Averages are used to summarise a dataset using a number that represents the middle of the distribution. They can be used to report on the average experience of users; for example, the average score for the class was 7.3 out of 10. There are three main types of average.
- Mean: This is what we normally mean when we say ‘average’. The mean is the total of all values divided by the number of responses. For example, if the values are 2, 3, 4, and 5, the mean is the total (14) divided by the number of values (4) = 3.5. This is less helpful if your data is skewed (if top or bottom values have a higher value than the middle value) or if your data has outliers (values far above or below the majority of values). For example, in comparing the duration of time spent using a service, one unusually long visit will disproportionately skew the mean average.
- Median: This is the value in the middle of your data set arranged from smallest to largest; for example, if the values are 1, 2, 3, and 4, 5, the median is 3. This can be helpful if your data is skewed and/or contains outliers.
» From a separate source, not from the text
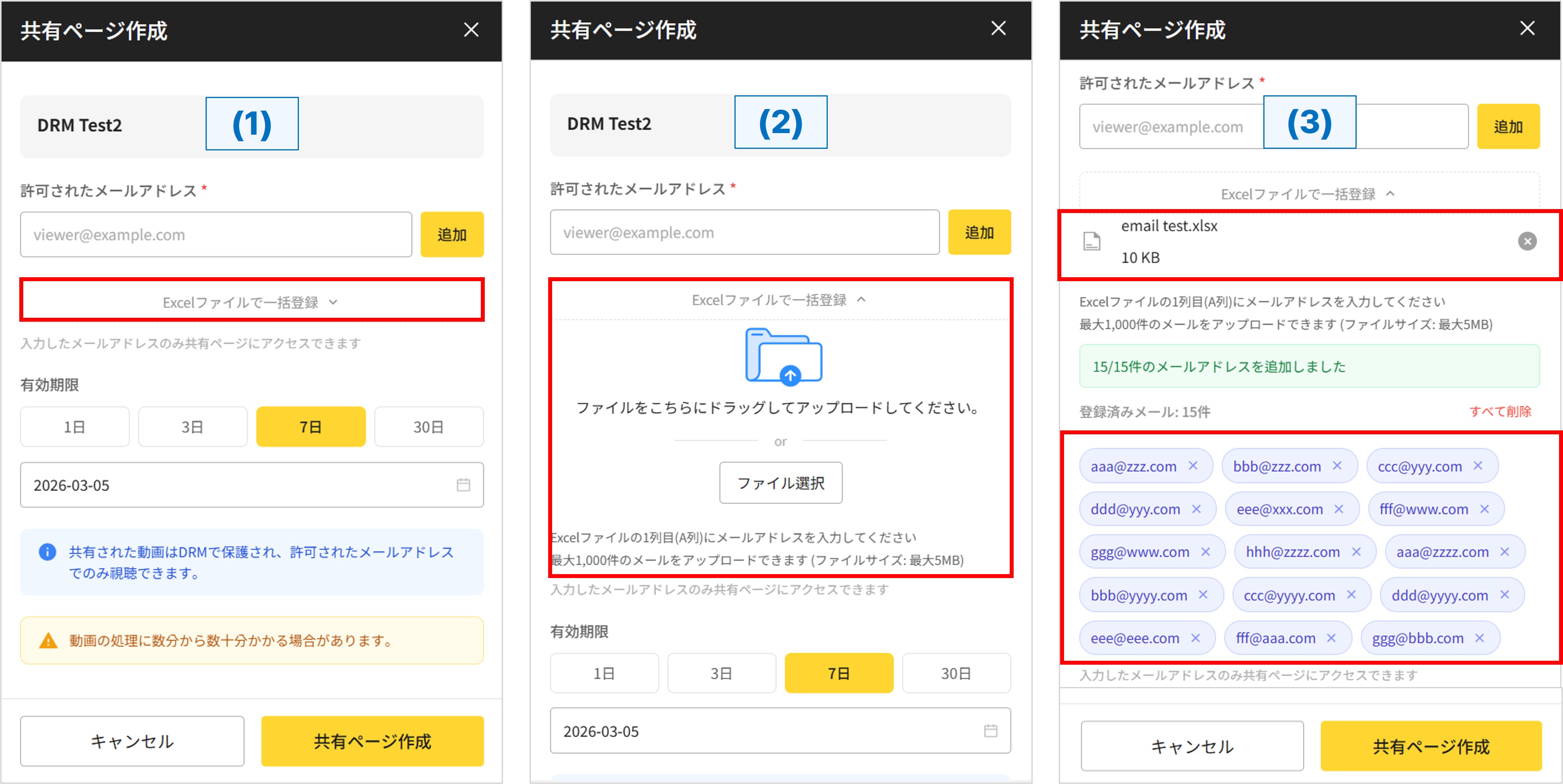Delete hhh@zzzz.com from the list
1563x784 pixels.
tap(1356, 552)
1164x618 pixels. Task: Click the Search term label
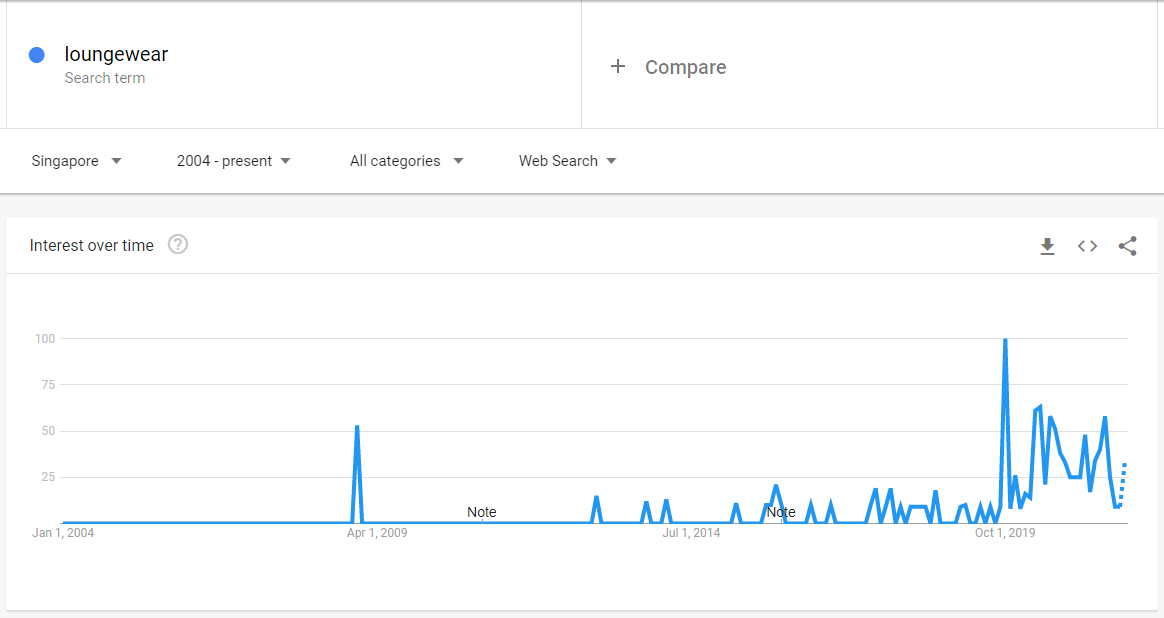[105, 78]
However, the median does not take into account all of the information in the data set, only the middle value. For example, if the median duration time is four minutes, this doesn’t tell you anything about the duration of time spent by other users.
- Mode: This is the value that occurs most frequently in your dataset. There may be more than one mode in your data set. The mode is the only measure of average that can be used with non-numerical data. For example, if 40% of your users engage with your service online, 30% via phone, and 30% in-person, no median or mean can be calculated but the mode is online users, as this is the most common.
Variation: To understand how much variation there is in your dataset, you can use two calculations:
- Range: This is the difference between the largest and smallest value in your dataset.
- Standard deviation: This is the average distance between a value and the mean average. This shows you how well the mean represents your dataset; the higher the standard deviation, the more dispersed the data set is.
3. Think critically about your data
Once you have chosen the most useful statistics, examine your data and ask yourself what it is telling you.